MMR Vaccine (Priorix)
ACIP voted to recommend GlaxoSmithKline’s Priorix according to currently recommended schedules and off-label uses as an option to prevent measles, mumps, and rubella, an alternative to MMRII (Merck). There is no preference for one vaccine over the other; it’s just another vaccine option. This vote was also based on the Evidence to Recommendations Process.
Adult MMR recommendations:
- MMR is recommended for all adults who lack evidence of immunity to measles, mumps, or rubella. Evidence of immunity includes:
- Born before 1957 (healthcare providers excluded)
- Documented lab evidence of immunity
- Age-appropriate evidence of vaccination (varies by age and virus)
If an adult lacks evidence that they are immune, they are recommended:
- Two doses if:
- Healthcare provider (even born before 1957)

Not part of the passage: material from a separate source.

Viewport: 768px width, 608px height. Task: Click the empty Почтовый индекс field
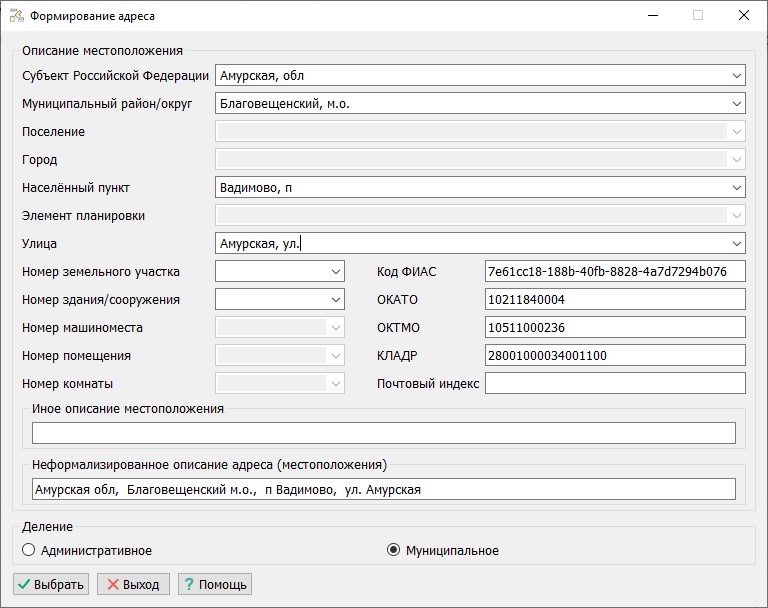click(614, 384)
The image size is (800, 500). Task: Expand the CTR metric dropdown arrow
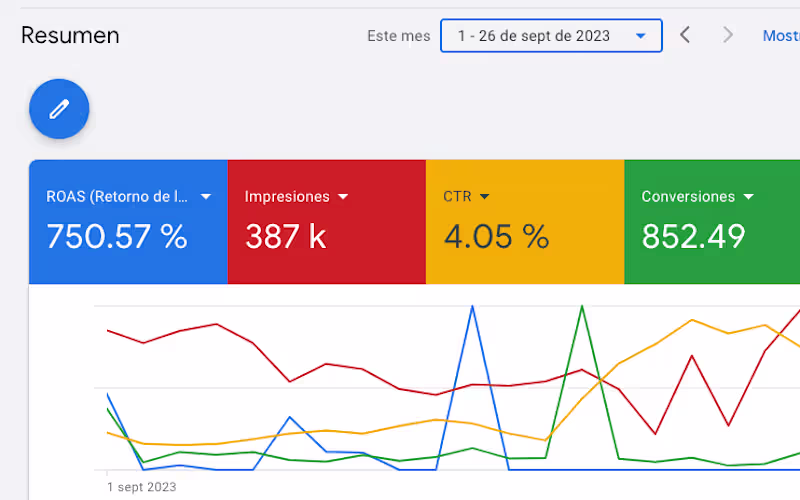pyautogui.click(x=485, y=197)
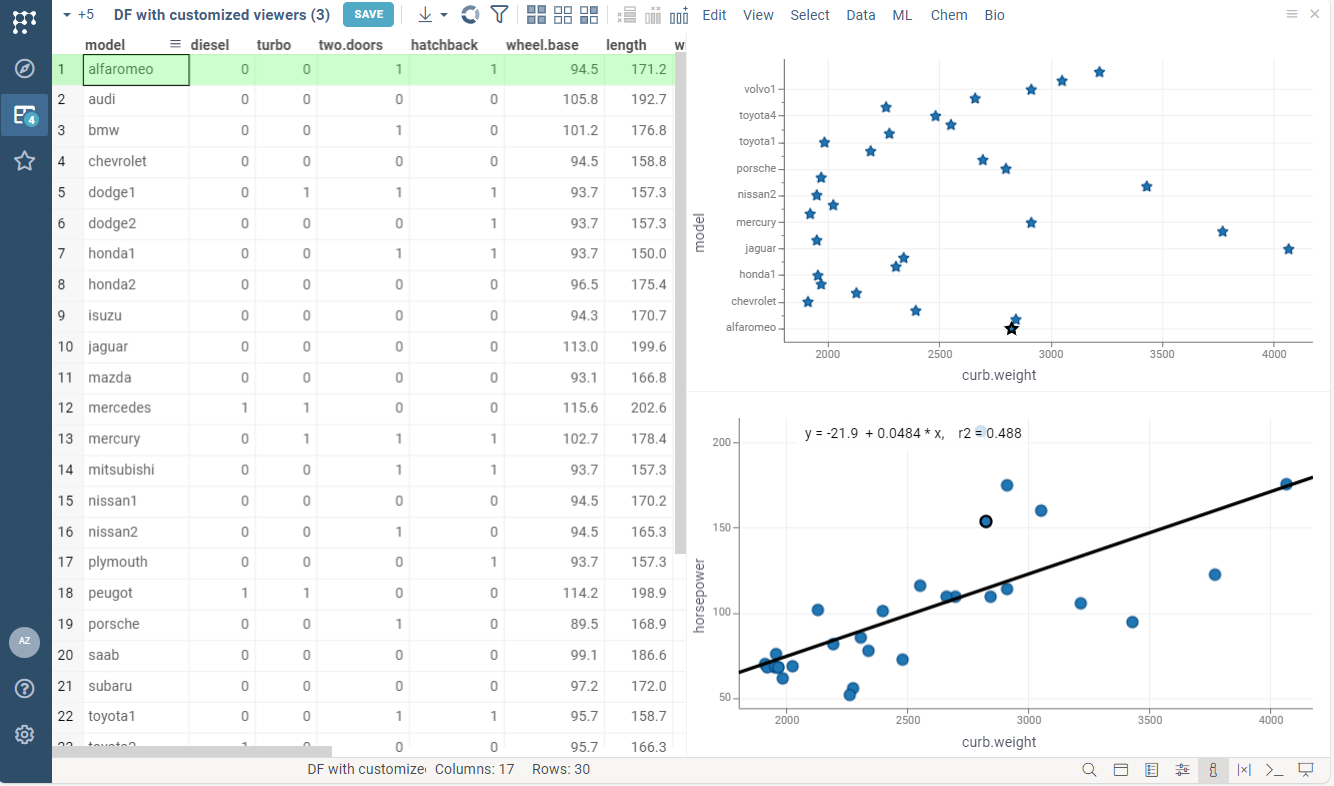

- Post-secondary school students
- International travelers
Exceptions to the two-dose recommendations above for people who are recommended to have two doses:
- A positive serology or laboratory evidence for both measles AND mumps (or other single-component immunity evidence for BOTH), but negative for rubella (susceptible to rubella) then you only need one dose
- Completing a two-dose series with one dose administered previously (exception: vaccination prior to one year of age does NOT count toward two-dose recommendation)
Most other adults will need one dose.
- Vaccination at age 6–11 months
- Three doses in a mumps outbreak
Avoid conception one month after administration of MMRII or Priorix.
ACIP’s influenza recommendations should be out in August.
What is the availability of Priorix for the VFC providers and others?
The vaccine only recently became licensed and posted on FDA’s licensure page. I’m not sure right now.
The 2022 Influenza Vaccine meeting, What’s Up with Flu in ’22! Surveillance, Vaccines, Policy, and Communications Last Year and Next, will be held virtually on May 19, 2022, from 2:00–4:45 p.m. (ET). Pre-meeting registration is required by 5:00 p.m. (PT)/8:00 p.m. (ET) on May 18, 2022, to attend. For more information and to register, visit: https://www.izsummitpartners.org/2022-naiis/.
The Summit is soliciting nominations for awardees for the 2022 NAIIS Immunization Excellence Awards. For the past two years, immunization stakeholders have gone above and beyond to serve the public health and healthcare needs of individuals and communities, and The Summit wants to recognize our heroes. The 2022 awards recognize individuals and organizations that have made extraordinary contributions towards improving vaccination access and delivery, health equity, and vaccine confidence within their communities during 2021–2022. The awards focus on individuals and organizations that exemplify the meaning of the “immunization neighborhood” (collaboration, coordination, and communication among immunization stakeholders dedicated to meeting the immunization needs of the patient and protecting the community from vaccine-preventable diseases). The NAIIS Immunization Excellence Awards recognize contributions to influenza vaccination and adult vaccination. Unless an award is specifically focused on influenza, it is the intent of The Summit to recognize broader adult immunization activities. Of course, vaccination activities related to COVID-19 vaccination and/or other vaccinations during the COVID-19 pandemic can and should be highlighted in your nomination packet. A National Winner will be selected for each award category. Where appropriate, an Honorable Mention recipient will also be selected. The winners will receive their awards at the NAIIS in-person meeting (tentatively scheduled for November 2–3, 2022, in Atlanta, GA). The national winner in each category will be invited to give a brief talk about their programs at the NAIIS meeting. The deadline for nominations is July 25, 2022.